Взгляд Сиобан смягчился.
– Я иногда задумываюсь: может, ты и не хочешь оставаться в Клинках?
– Как же не хочу! – быстро ответила я. – Мне только одного этого и нужно.
– Почему?
– Для королевского семейства нет никого важнее Клинков, – напомнила я. – Никто не служит так верно. Никто больше их не достоин королевского доверия.
Клянусь, я уловила в ее глазах проблеск жалости.
– Эф, тебе незачем служить королевскому семейству – ты к нему принадлежишь.
– Мы обе знаем, что это неправда.
– Правда. Что бы ни говорил твой отец.
Матира! Почему так больно это слышать, ведь здесь все просто? Я разрывалась надвое: одна половина с благодарностью отозвалась на ее слова, а другой хотелось встать на защиту отца. Ведь он не был виноват, что я не гожусь для трона. Но в ее словах, возможно, содержалась доля истины. Может, я стремилась не столько служить в Клинках, сколько показать себя. Как кошка, приносившая к ногам моего отца убитых крыс. «Смотри, что я тебе принесла. Теперь ты меня любишь?»
Я отбросила эту мысль.
– Все равно, – сказала я. – Мне нельзя потерять это место. Скажи, что мне делать, чтобы его сохранить.
– Не мое дело – спасать тебя от собственной глупости. А даже будь оно моим…
На этом месте я перестала ее слушать. Мой взгляд метнулся к стене леса впереди.
– Я не сумела бы тебя переделать и даже подсказать, как этого добиться.
– Тсс, – шепнула я.
– И не затыкай мне рот…
– Командир, прислушайся!
Я морщила лоб, напрягая слух.
Вот, опять тот же звук, что мне почудился. Низкий гортанный голос вдалеке, лес почти поглотил его. Чуть слышный шум движения. Мы с Сиобан переглянулись, ладони легли на рукояти мечей.
Слова были ни к чему. Мы медленно соскользнули с седел. Вступили в чащу, ступая осторожно, совершено беззвучно.
Шум стал громче. Теперь точно – голос. Что говорит?
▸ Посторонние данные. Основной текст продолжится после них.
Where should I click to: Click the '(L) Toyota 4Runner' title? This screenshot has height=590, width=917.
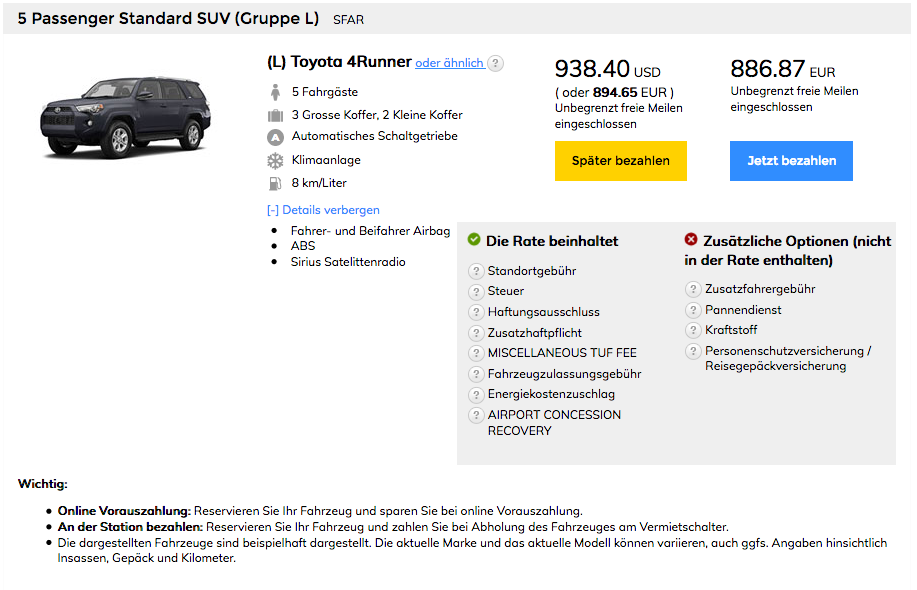339,62
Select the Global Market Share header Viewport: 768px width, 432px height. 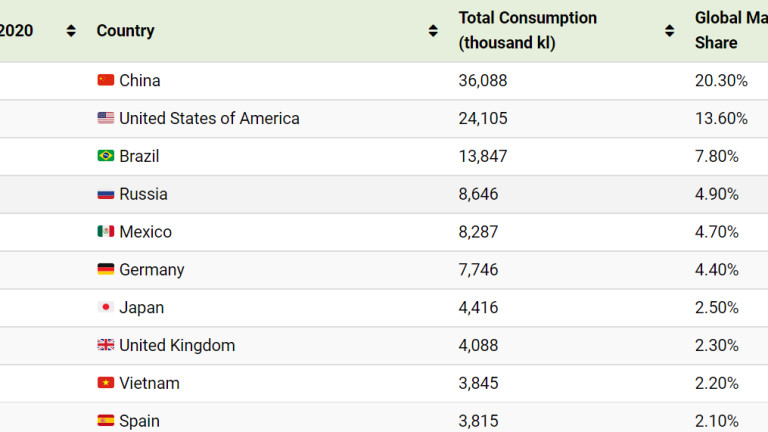click(731, 30)
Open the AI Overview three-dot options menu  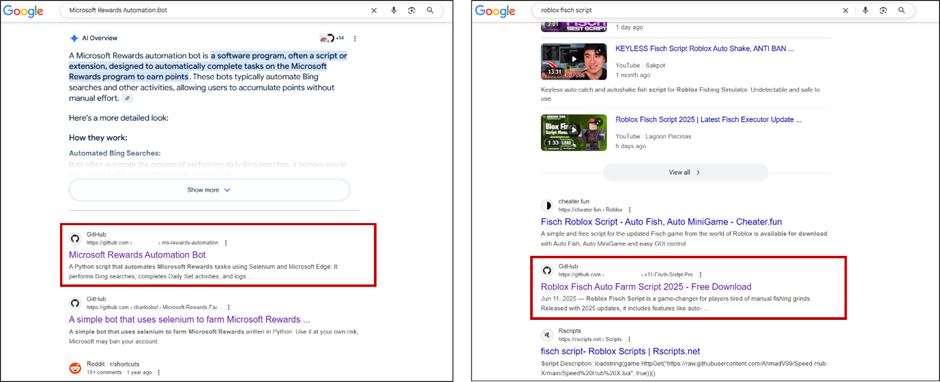(355, 38)
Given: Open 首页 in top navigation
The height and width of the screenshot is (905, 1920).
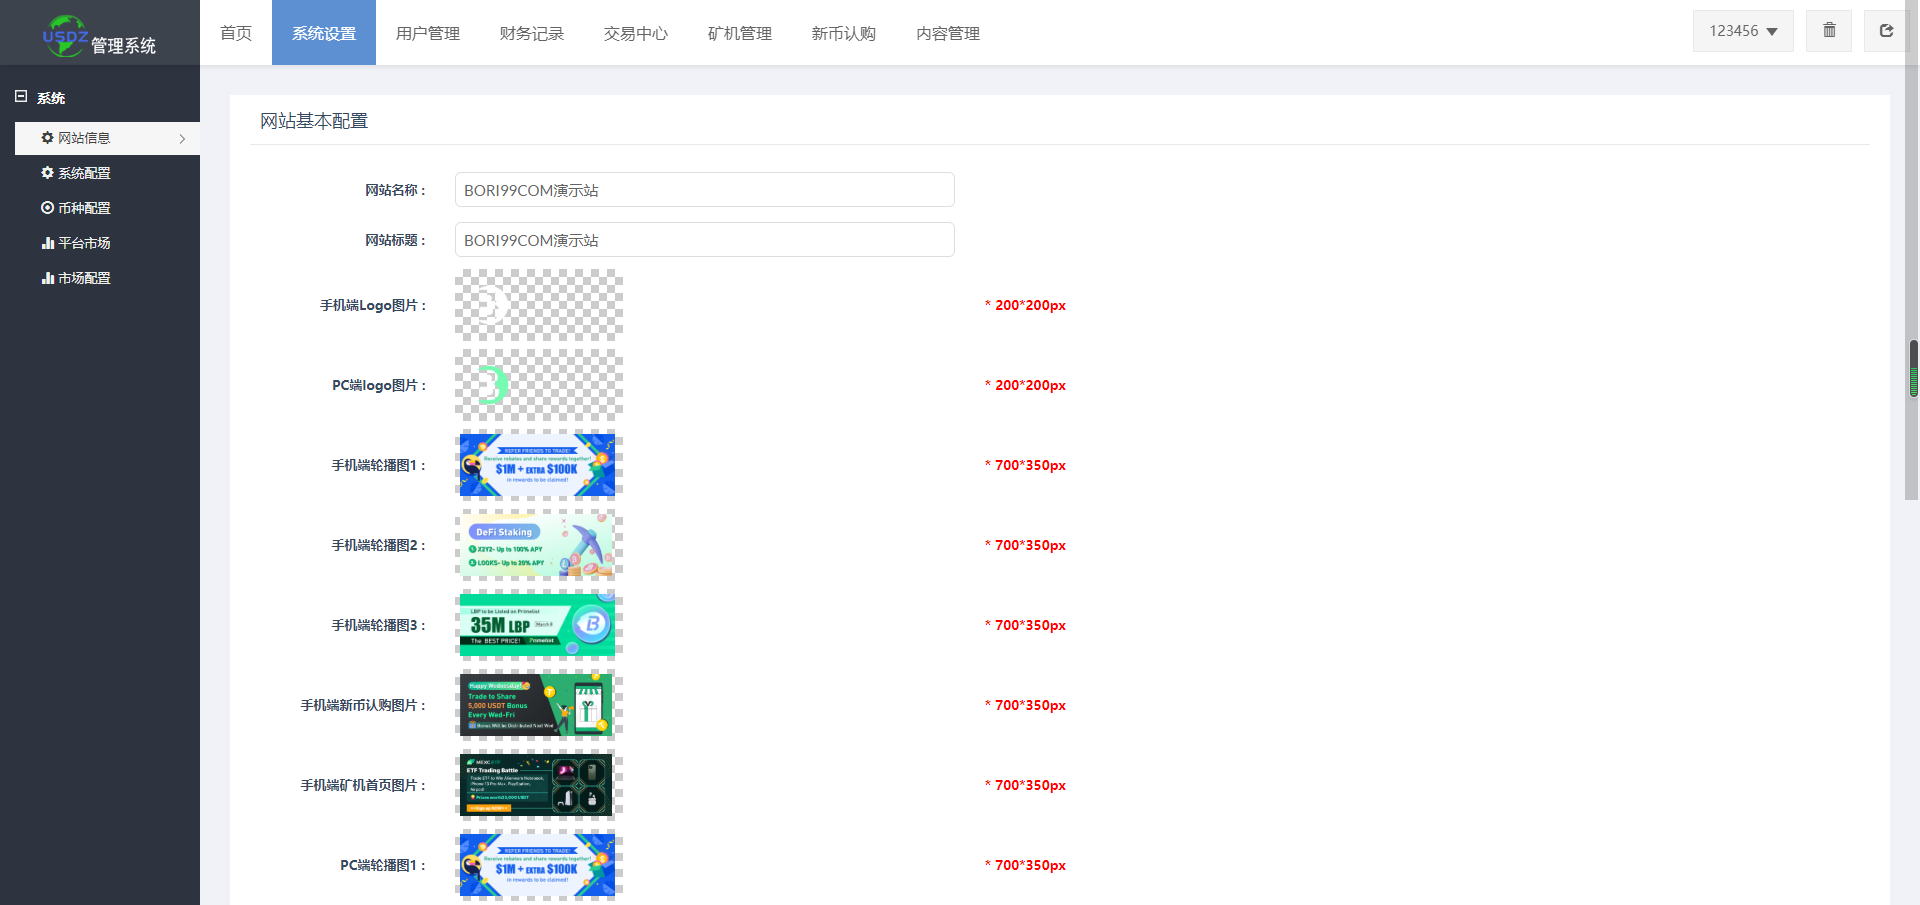Looking at the screenshot, I should [236, 33].
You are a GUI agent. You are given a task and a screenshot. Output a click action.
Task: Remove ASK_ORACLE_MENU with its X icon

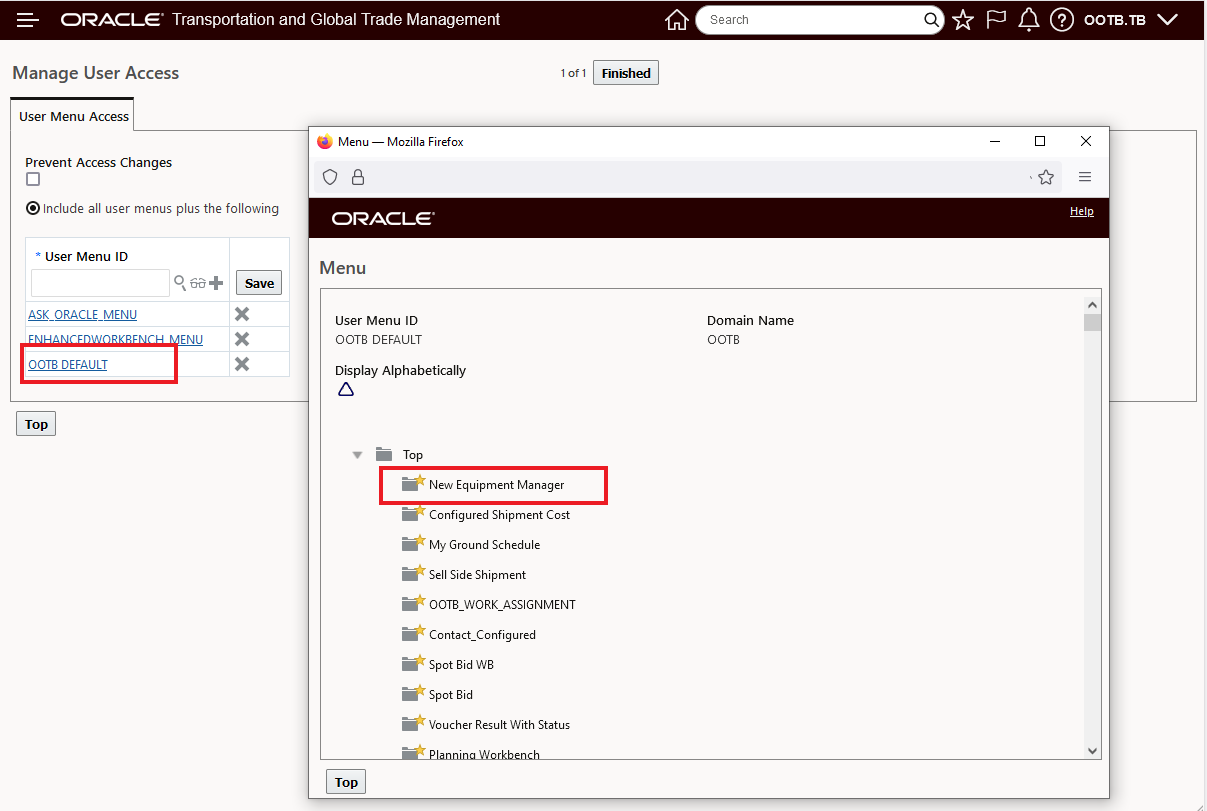(x=242, y=314)
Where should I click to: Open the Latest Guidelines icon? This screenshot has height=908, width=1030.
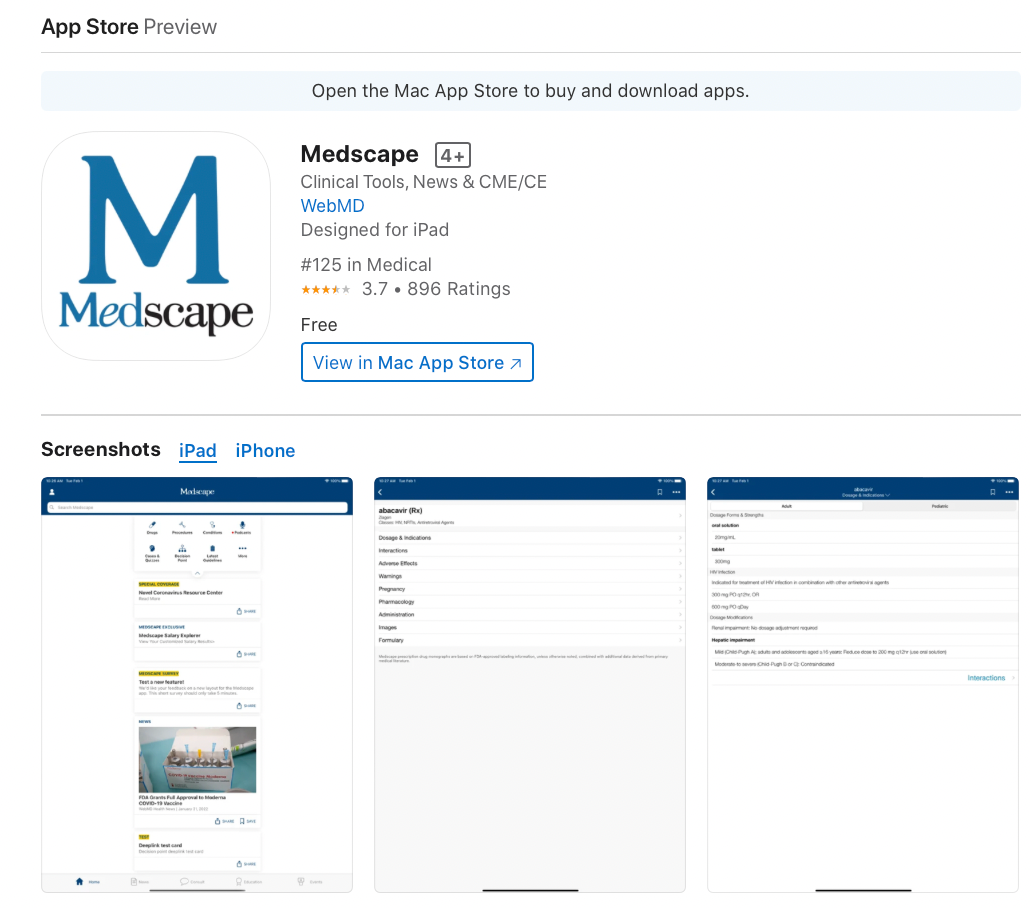click(211, 548)

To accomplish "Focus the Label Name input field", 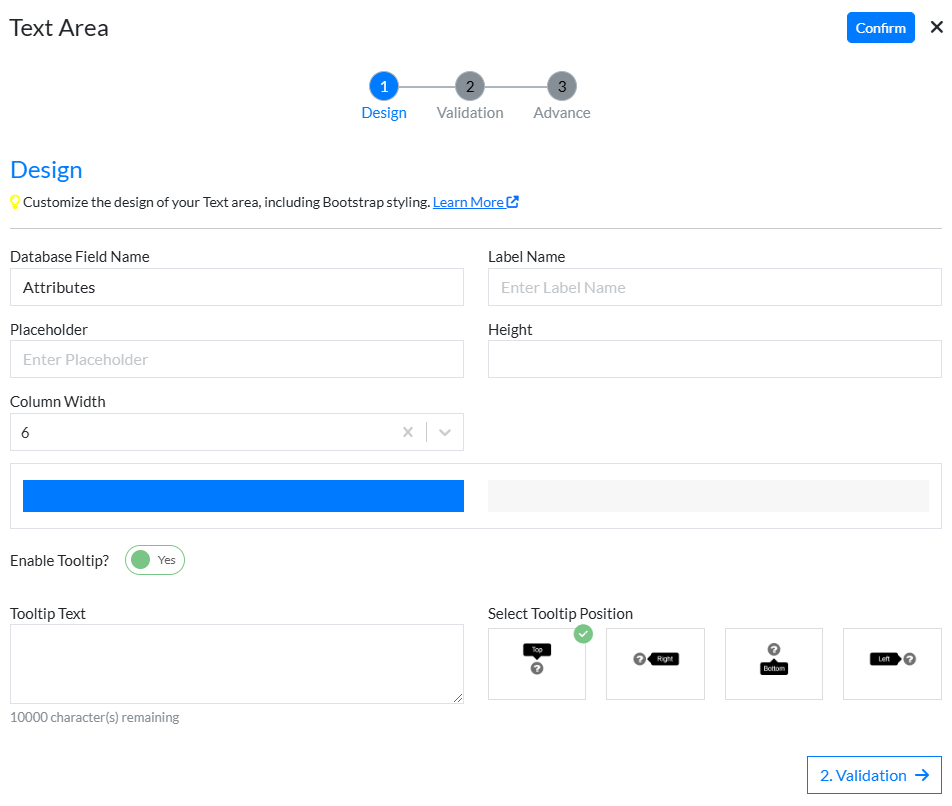I will (x=714, y=287).
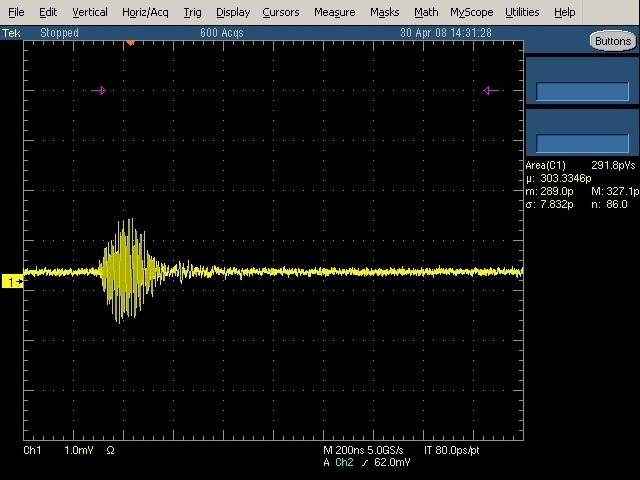Screen dimensions: 640x480
Task: Click the Tek logo in status bar
Action: 11,33
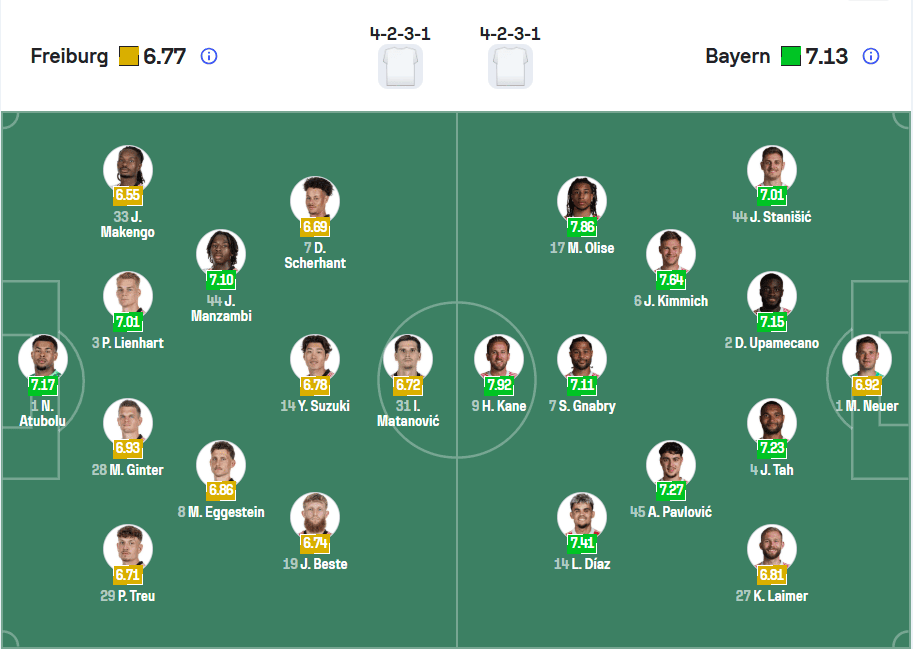This screenshot has height=649, width=913.
Task: Open the Freiburg rating info tooltip
Action: coord(208,57)
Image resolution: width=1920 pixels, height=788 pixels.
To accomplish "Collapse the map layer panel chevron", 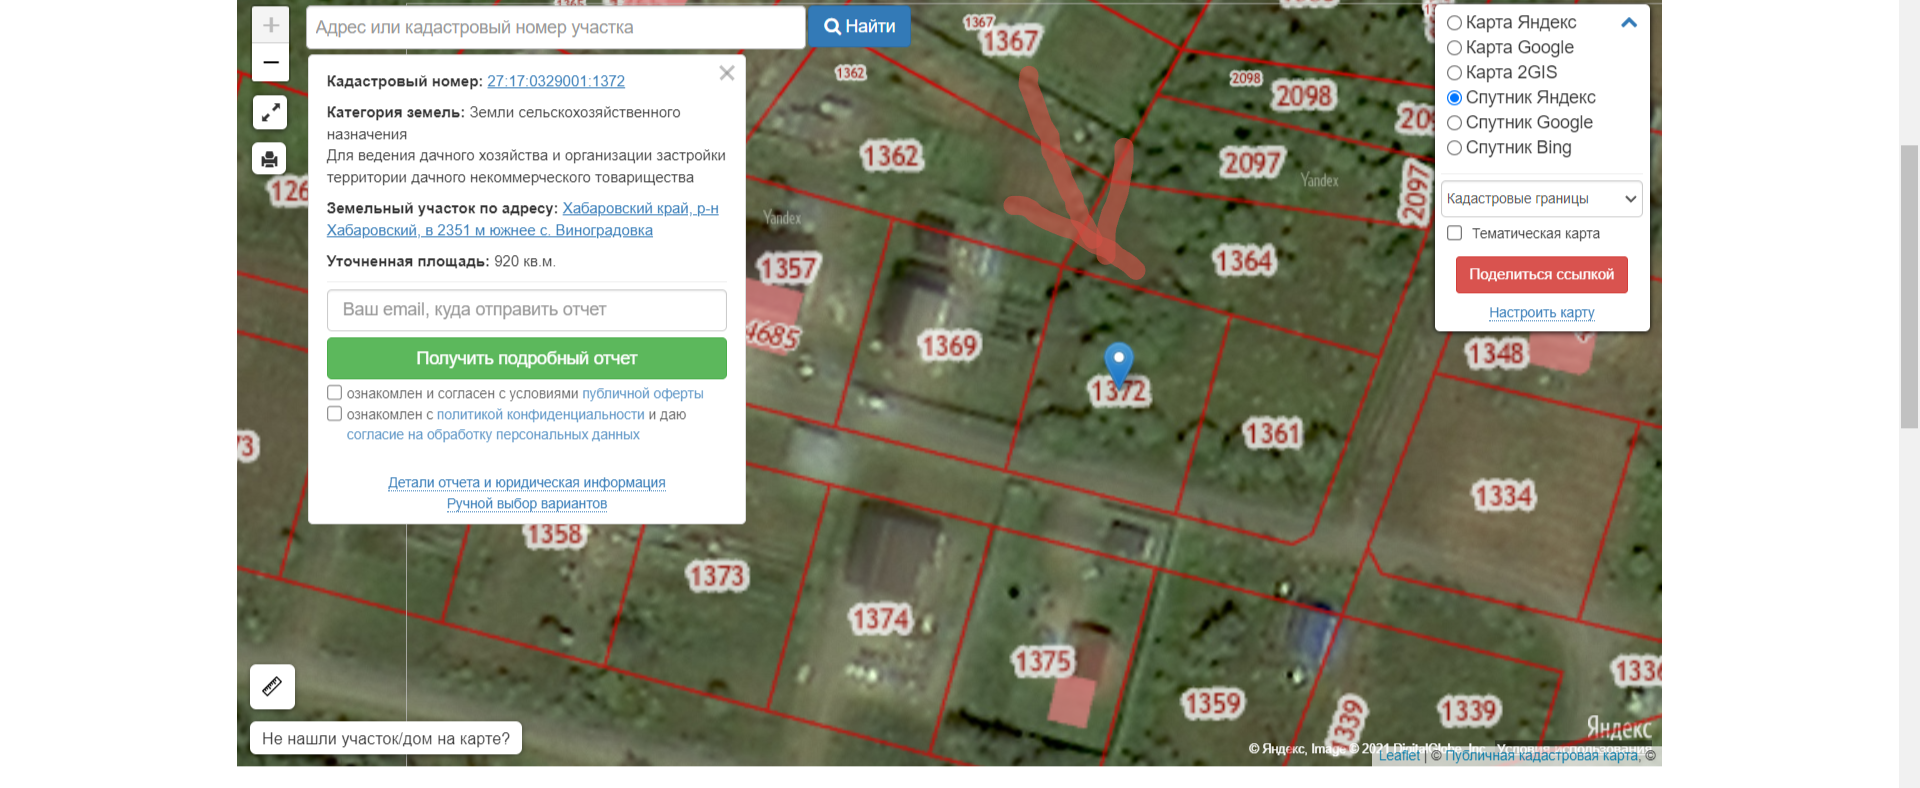I will point(1628,22).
Отдельные звуки не складывались в слова.
«Су-та-на… га… Cу…»
Еще два шага.
И я вдруг поняла.
– Сатанага! – выдохнула я. – Он взывает к сатанаге.
Сатанага, право на помощь и убежище, известное и признанное всеми домами, – но прибегают к нему только при самых страшных бедствиях.
Сиобан распахнула глаза. Развернулась, в спешке отбросив осторожность.
– Говори! – проревела она. – Мы объявляем себя. Мы – Клинки сидни. Мы слышим твой призыв.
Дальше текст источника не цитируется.